We use three datasets in our experiments: CC3M (Sharma et al., 2018), WebLI (Chen et al., 2023), and Shutterstock (Shutterstock, 2023). CC3M contains 3.3 million high-quality imagetext pairs. WebLI (Web Language Image) contains 111 million images where the image-text pairing quality is much lower than CC3M. Thus, WebLI is significantly noisier and, as we show, leads to worse performance for I2T. Shutterstock contains 398 million images labeled by human annotators, which incurs significant expense and effort. More dataset details are included in Appendix C. (p. 6)


We set the input image resolution as 256x256 to be consistent with previous literature. After passing through the VQGAN tokenizer, the image token sequence length is 16x16 (256 tokens). The raw text (maximum length of 64) is tokenized by SentencePiece tokenization (SentencePiece, 2023), and embedded using a pre-trained T5 encoder. These embeddings are then concatenated with the image token embeddings as the input to our image-text encoder. (p. 6)


As shown in Figure 5, right pair, adding low-quality image-text pairs harms image captioning performance severely for the fully-paired case. However, the ITIT regime is not affected by this low quality and scales similarly as before. This demonstrates that our method is robust to low data quality in large datasets, and can in fact be used to achieve significantly better performance in settings when paired data is present but of low quality (p. 7)



As shown in rows 1-3, combining T2I and I2T training in our framework already improves image captioning performance. This is likely because the T2I training alleviates the overfitting problem of I2T training, as shown in GIT (Wang et al., 2022a). (p. 8)

As before (Figure 5), we can see in row 4 that combining CC3M and WebLI improves text-to-image generation, but harms image captioning performance. This is because of the lower image-text pairing quality of WebLI compared to CC3M. (p. 8)

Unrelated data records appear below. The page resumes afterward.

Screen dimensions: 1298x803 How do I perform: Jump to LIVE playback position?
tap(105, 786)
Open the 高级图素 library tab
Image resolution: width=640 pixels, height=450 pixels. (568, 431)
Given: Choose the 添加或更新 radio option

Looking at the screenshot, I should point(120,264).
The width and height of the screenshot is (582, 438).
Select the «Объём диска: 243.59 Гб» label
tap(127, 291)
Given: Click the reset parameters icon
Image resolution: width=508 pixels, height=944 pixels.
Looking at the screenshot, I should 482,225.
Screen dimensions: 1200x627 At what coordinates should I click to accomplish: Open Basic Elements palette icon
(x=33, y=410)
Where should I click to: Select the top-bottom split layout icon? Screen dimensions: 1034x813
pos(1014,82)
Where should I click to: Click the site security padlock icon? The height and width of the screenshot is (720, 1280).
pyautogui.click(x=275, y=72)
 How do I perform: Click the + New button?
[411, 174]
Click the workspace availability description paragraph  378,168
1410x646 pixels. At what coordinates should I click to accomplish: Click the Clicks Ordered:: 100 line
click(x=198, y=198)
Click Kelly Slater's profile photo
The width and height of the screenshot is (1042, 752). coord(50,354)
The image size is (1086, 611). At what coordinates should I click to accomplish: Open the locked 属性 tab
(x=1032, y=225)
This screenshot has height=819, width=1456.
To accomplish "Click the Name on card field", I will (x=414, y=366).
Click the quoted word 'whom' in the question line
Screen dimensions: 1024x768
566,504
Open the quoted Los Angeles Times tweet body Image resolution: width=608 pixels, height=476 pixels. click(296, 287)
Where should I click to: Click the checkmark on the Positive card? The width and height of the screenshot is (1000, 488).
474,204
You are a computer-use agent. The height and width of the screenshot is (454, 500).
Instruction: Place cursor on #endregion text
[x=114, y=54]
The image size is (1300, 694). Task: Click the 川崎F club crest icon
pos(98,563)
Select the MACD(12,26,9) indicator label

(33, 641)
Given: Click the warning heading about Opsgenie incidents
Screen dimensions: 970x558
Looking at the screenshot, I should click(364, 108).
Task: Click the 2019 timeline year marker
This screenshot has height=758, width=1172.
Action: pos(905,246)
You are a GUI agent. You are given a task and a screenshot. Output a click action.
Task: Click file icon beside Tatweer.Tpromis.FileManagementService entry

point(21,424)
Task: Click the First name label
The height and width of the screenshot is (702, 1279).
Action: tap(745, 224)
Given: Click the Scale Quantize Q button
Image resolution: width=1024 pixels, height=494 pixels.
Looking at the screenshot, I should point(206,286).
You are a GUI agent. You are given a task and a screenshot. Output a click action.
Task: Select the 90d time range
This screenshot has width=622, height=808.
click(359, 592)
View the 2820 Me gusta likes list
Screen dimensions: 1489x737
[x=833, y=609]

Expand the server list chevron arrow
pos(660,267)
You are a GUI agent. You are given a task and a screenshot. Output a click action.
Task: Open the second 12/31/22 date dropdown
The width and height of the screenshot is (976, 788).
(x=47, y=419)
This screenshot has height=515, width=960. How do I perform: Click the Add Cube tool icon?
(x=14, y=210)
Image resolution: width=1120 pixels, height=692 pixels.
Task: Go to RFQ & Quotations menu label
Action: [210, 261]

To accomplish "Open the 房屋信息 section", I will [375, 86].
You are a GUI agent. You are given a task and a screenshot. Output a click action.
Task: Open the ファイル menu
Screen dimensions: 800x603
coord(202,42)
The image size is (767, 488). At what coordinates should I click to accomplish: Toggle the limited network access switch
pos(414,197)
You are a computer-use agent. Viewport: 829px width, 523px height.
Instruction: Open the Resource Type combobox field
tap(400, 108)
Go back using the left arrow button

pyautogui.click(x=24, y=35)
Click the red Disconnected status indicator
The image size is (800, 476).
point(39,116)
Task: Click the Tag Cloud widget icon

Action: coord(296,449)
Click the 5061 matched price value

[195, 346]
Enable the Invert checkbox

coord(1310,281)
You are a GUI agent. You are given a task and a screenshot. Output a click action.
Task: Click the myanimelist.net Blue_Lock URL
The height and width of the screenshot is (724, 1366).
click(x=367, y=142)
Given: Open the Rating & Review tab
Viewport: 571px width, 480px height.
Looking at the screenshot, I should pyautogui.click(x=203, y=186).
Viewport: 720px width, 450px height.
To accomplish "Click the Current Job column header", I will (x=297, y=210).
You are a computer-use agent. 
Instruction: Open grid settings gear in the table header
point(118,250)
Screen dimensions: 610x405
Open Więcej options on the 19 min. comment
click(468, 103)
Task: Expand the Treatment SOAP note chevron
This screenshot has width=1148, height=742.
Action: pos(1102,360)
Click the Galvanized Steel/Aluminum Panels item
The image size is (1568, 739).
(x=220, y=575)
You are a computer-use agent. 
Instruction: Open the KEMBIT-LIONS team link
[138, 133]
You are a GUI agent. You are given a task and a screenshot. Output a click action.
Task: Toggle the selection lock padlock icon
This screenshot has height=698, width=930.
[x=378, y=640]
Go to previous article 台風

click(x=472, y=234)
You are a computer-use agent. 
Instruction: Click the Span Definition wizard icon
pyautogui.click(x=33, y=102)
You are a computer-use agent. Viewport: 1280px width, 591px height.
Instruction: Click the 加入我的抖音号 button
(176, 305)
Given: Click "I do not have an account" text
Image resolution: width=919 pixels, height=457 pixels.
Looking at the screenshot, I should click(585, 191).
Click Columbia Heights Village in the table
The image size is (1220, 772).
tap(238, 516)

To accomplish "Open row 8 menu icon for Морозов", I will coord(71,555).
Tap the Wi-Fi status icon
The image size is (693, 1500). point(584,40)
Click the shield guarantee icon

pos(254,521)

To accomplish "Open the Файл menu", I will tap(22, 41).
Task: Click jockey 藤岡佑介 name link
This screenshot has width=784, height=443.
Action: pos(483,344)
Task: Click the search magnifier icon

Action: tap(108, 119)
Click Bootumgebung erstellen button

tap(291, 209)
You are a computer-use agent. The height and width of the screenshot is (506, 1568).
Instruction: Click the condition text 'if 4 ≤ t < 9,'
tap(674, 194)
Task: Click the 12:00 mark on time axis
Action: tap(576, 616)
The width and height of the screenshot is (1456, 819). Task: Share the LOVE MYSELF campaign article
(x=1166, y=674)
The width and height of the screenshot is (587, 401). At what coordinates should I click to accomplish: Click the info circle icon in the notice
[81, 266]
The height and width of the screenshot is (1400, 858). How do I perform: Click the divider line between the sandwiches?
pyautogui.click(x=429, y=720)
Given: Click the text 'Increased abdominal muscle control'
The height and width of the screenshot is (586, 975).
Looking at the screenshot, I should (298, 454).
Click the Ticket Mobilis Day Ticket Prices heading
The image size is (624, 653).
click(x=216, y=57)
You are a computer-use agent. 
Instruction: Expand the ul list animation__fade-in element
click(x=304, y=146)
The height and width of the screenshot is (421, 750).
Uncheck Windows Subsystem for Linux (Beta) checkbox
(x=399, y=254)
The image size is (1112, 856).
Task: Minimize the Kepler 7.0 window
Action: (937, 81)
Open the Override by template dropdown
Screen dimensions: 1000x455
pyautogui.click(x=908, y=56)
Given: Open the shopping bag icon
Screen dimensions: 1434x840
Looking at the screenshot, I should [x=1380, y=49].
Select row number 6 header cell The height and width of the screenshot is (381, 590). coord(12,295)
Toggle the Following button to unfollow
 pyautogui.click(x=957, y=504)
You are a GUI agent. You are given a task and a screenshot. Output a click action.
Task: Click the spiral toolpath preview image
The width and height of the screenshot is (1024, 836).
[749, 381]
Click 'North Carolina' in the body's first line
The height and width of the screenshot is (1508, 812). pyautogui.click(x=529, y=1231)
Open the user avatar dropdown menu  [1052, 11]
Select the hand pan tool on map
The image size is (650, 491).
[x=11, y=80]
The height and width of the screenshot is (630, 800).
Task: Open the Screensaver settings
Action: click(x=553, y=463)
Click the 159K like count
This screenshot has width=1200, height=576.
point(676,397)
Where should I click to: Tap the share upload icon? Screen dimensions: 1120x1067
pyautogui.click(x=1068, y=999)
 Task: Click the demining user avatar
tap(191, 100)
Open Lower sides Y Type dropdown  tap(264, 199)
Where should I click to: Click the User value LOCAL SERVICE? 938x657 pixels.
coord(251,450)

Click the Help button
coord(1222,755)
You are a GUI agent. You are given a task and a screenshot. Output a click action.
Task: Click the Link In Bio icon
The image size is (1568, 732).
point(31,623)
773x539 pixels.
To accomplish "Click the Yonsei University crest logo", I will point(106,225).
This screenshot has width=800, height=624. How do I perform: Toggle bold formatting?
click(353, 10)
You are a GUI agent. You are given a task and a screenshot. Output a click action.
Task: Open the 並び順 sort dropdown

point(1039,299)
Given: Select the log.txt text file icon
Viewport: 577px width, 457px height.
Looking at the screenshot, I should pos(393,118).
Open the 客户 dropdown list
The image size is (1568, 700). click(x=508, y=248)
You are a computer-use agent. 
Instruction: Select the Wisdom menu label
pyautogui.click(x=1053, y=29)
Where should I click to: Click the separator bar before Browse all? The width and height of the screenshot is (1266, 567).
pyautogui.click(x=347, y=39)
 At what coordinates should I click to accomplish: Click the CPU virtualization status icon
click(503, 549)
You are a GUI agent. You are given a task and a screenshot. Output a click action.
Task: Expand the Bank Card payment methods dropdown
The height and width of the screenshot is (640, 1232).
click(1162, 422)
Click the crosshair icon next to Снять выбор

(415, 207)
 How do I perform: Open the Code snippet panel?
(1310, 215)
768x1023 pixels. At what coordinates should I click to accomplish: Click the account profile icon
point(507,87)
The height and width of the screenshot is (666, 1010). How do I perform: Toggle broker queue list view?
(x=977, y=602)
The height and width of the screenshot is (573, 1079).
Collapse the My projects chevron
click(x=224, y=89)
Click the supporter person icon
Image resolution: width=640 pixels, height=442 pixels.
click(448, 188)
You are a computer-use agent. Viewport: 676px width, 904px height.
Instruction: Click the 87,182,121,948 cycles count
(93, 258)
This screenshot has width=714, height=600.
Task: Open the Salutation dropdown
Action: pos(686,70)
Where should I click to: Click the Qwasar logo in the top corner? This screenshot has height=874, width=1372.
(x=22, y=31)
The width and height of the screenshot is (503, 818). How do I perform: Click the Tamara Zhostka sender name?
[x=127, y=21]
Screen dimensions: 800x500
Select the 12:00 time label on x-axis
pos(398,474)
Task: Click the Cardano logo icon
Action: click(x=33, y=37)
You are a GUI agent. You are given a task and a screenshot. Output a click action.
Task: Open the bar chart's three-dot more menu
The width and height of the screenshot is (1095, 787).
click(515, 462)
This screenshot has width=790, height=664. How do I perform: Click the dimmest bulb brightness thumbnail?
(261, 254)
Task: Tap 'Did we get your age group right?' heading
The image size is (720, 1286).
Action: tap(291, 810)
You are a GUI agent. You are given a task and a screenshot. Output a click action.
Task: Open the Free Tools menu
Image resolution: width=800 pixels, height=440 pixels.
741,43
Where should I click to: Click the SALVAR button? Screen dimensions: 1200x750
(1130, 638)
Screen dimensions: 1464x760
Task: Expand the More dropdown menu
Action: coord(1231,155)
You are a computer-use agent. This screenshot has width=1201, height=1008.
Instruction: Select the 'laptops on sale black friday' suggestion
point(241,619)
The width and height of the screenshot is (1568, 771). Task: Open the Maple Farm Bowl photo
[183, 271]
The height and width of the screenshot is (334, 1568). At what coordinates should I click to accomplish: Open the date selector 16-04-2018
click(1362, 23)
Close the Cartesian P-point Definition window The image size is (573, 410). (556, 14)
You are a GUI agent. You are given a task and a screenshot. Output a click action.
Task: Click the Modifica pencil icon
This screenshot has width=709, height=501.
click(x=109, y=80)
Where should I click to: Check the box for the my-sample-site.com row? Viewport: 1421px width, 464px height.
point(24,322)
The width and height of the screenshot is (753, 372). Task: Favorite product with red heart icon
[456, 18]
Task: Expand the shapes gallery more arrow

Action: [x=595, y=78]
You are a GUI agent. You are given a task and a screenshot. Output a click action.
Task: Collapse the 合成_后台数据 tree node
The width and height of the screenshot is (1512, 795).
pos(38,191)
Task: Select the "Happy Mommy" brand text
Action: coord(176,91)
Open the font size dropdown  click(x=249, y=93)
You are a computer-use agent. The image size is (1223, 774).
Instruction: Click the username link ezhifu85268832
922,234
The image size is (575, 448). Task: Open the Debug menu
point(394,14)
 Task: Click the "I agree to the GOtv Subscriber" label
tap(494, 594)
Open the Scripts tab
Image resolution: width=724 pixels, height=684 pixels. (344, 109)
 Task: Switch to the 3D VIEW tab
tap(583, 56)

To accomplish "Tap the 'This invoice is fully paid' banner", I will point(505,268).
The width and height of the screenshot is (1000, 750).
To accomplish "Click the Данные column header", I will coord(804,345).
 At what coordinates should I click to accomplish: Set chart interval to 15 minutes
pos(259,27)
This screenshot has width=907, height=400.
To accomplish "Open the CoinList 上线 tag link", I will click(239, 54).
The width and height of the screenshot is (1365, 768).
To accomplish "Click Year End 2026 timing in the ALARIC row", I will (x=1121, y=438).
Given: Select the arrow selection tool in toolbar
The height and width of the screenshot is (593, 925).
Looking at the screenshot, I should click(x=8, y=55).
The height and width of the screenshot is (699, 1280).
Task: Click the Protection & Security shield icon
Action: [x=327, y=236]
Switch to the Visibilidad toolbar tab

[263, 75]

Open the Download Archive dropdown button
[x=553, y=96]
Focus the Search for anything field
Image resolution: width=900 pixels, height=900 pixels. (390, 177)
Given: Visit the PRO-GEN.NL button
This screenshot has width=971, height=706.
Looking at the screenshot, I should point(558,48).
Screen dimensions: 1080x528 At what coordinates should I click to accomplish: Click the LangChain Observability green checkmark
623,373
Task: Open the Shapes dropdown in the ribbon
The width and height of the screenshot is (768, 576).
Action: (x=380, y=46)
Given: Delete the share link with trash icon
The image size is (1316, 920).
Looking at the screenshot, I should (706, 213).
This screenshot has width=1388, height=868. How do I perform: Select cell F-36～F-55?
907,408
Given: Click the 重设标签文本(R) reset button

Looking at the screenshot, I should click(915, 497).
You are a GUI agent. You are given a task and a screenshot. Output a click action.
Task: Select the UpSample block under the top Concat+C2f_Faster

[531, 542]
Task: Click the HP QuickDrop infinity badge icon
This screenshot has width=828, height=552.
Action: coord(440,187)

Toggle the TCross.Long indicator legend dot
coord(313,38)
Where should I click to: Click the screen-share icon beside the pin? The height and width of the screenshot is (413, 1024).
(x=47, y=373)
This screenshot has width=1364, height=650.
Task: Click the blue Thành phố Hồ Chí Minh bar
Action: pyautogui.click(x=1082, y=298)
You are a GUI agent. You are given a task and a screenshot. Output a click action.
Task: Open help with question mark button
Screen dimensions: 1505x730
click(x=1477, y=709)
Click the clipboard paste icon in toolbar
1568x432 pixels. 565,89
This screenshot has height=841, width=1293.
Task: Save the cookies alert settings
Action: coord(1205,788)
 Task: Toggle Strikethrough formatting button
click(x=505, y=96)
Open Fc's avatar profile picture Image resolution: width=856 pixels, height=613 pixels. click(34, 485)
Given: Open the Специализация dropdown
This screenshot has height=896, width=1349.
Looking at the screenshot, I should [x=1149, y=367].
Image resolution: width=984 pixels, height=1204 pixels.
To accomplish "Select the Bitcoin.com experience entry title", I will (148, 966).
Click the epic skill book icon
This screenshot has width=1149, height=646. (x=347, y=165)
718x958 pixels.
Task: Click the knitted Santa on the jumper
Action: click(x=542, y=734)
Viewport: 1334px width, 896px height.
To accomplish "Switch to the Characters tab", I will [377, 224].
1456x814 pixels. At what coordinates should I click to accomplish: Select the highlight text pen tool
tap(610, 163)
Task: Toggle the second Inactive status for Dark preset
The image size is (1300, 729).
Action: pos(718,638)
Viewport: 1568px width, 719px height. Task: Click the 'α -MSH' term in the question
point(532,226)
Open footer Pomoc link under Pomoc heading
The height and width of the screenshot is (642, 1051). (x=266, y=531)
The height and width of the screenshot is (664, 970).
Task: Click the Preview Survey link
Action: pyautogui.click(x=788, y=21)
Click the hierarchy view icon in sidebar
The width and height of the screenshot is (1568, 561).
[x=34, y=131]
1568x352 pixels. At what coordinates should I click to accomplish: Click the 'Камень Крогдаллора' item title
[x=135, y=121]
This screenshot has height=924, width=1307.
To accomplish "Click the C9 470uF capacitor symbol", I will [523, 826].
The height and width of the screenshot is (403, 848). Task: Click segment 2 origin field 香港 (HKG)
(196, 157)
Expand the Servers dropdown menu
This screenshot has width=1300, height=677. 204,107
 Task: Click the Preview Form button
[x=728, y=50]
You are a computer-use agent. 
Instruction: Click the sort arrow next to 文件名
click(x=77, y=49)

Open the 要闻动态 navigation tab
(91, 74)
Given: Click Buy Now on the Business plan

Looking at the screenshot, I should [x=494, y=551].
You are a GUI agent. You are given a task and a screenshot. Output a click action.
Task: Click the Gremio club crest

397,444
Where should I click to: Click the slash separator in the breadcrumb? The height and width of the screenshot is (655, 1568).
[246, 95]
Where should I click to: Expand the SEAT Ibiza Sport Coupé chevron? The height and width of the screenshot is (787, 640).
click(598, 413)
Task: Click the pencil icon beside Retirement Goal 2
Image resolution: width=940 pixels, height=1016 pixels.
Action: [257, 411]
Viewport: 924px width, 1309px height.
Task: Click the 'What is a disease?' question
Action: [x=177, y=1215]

We consider an ablation where the gradient of the cycle consistency loss is backpropagated up until the argmax step. Hence, only half of the cycle is trained. In fact, this is equivalent to first synthesizing an image counterpart from unpaired text and then using it as a pseudo image-text pair to train the I2T model (similarly for T2I). Rows 8-10 show that the half-cycle loss achieves much better performance than non-cycle baselines. (p. 8)

Finally, rows 11-14 show the performance of the full cycle ITIT training. Although T2I2T favors image captioning while I2T2I favors text-to-image generation, they both show significant improvement in text-to-image generation and image captioning. Moreover, row 14 demonstrates that such two cycle losses can be combined to further improve performance. Additionally, we can see that the full cycle loss beats the half-cycle baselines (row 8-10), demonstrating the effectiveness of the gradient estimation step. (p. 9)

Lastly, we find by comparing row 3 and 13 that the cycle consistency loss can slightly improve the performance even without any additional data. We believe this is because it forces better imagetext alignment. However, comparing row 13 and 14 shows that the huge improvements in both text-to-image and image-to-text generation mainly stem from the usage of additional unpaired data. (p. 9)

Written on October 4, 2023